Algunas facultades de arquitectura o diseño del país han hecho esfuerzos para que la ecología esté presente en sus currículos, pero esta no se ha entendido como insumo funcional a la planificación. Curiosamente, tampoco la ciencia parece encontrar un lenguaje para trabajar con las artes o una disponibilidad a abandonar cierto dogmatismo en cuanto a la aplicación de sus paradigmas. Pero es en esta colaboración en la que descansa la resolución de muchos de los conflictos de los POT causados por la ruptura normativa en los usos de suelo, fuente de corrupción en muchos municipios. 
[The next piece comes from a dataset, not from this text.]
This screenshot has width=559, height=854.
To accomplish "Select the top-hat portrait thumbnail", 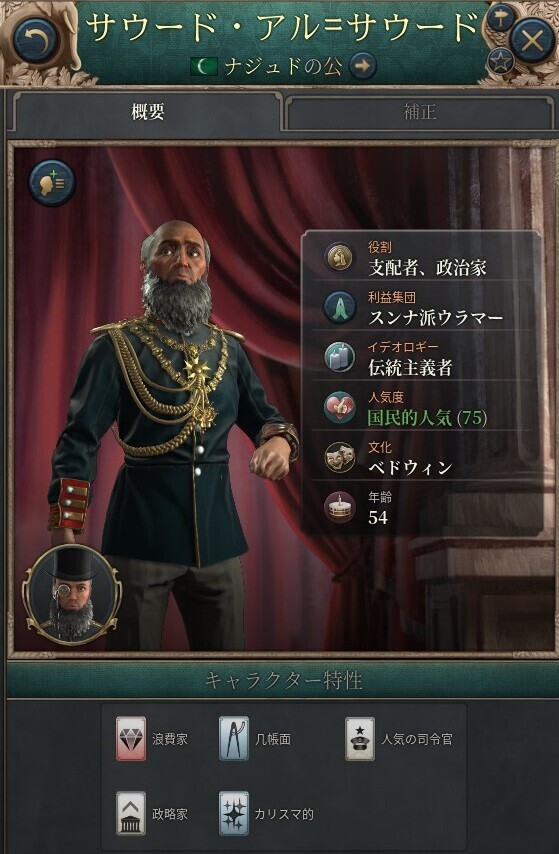I will (x=72, y=594).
Se necesitan por ello ajustes al Decreto 388 y otros reglamentarios del ordenamiento, y ajustes en las curadurías y otros mecanismos regulatorios de la actividad constructiva en Colombia, de manera que el hábitat urbano del futuro sea reflejo de la diversidad biológica y cultural del país, no por capricho, sino porque es la mejor alternativa para adaptarnos al cambio climático, mandatorio ahora que el presidente Trump ha decidido por el planeta.